The strike extended to Multan, Faisalabad, Islamabad, Rawalpindi, and other cities of Punjab as well. Merchants on the Chakwal-Talagang road and in the main market of Kharian city kept their shops closed.
Meanwhile, traders in Islamabad’s I-10 sector also reportedly heeded the call for the strike.
In Khyber Pakhtunkhwa (KP), traders and transporters across the Malakand and Hazara divisions observed a shutter-down and wheel-jam strike against the heavy taxes. Rallies in various cities of the province were also carried out with the support of the JI.
A vendor pushes his cart through a closed market area during a nationwide strike in Quetta. AFP
Abdur Rahim, the divisional president of a Malakand trade union, highlighted that the division was merged with Pakistan in 1969 under an agreement that exempted it from all kinds of taxes. However, the recent imposition of taxes was beyond his understanding, he said.

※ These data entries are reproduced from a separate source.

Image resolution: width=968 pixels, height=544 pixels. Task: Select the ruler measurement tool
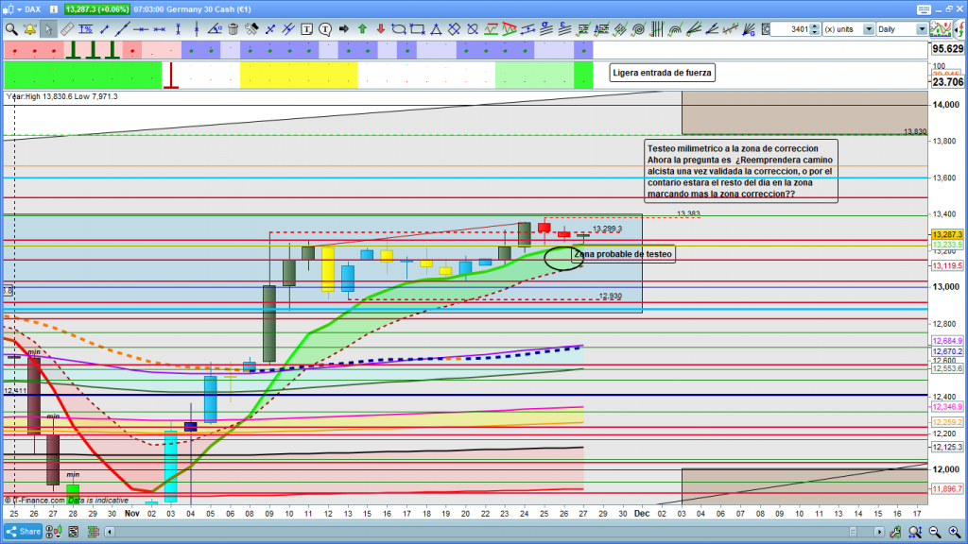coord(66,29)
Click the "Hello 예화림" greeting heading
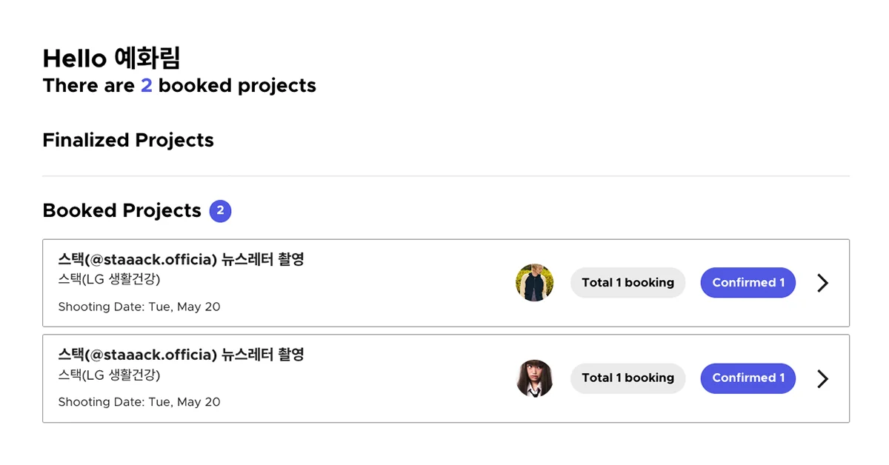The image size is (889, 465). click(112, 58)
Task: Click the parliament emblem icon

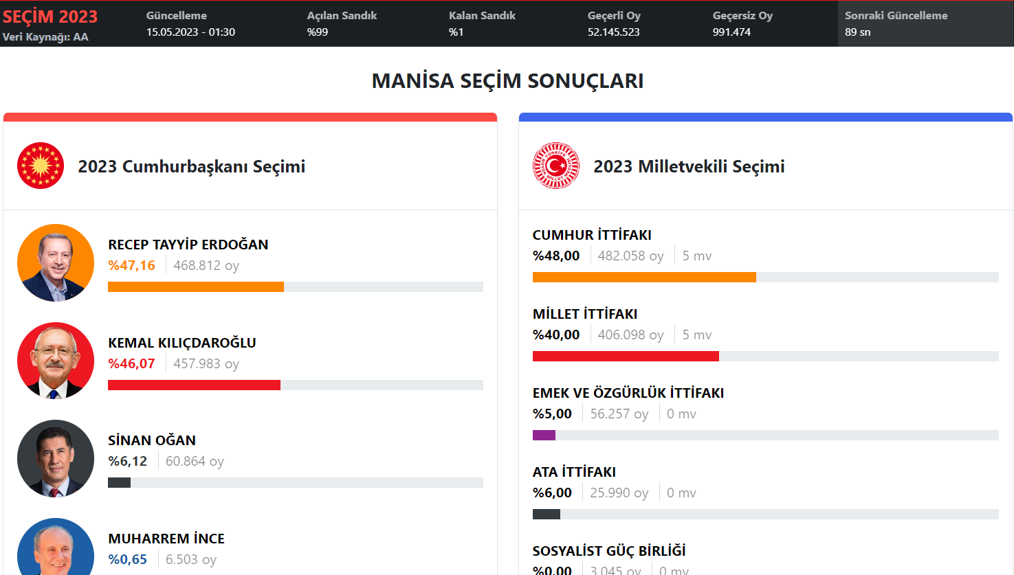Action: [556, 166]
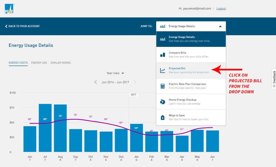Click the Compare Bills bar icon
The width and height of the screenshot is (276, 167).
tap(163, 55)
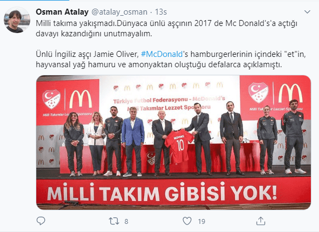Click the retweet arrows icon

114,221
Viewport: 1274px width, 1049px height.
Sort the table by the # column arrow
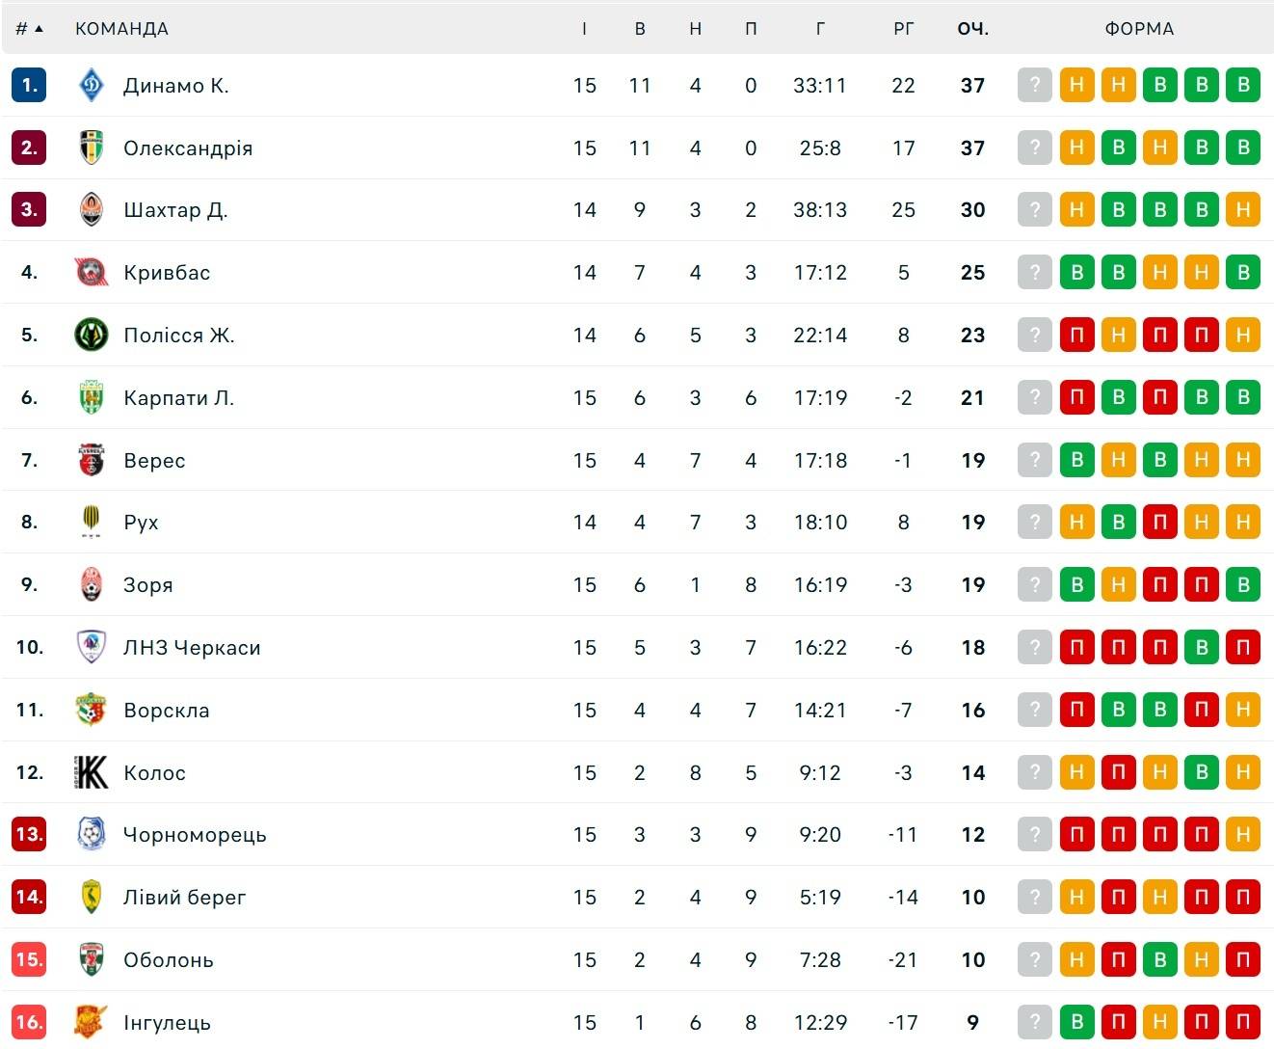point(39,29)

Rahim further said that the residents of Malakand were paying huge taxes indirectly through inflated utility bills and mobile prepaid services. He added that the entire country was using their resources - particularly "electricity generated from the KP rivers” - but despite their agitations, meetings, and promises, the people there were already "hit by militancy and disaster had never been facilitated or benefited”.
"The entire business community is united in this cause,” said Muhammad Zada, the president of a trade union in Shangla district’s Bisham tehsil.
He emphasised that the "only demand was that the government decrease the electricity rates and reverse the decision of tax net expansion to Malakand division.”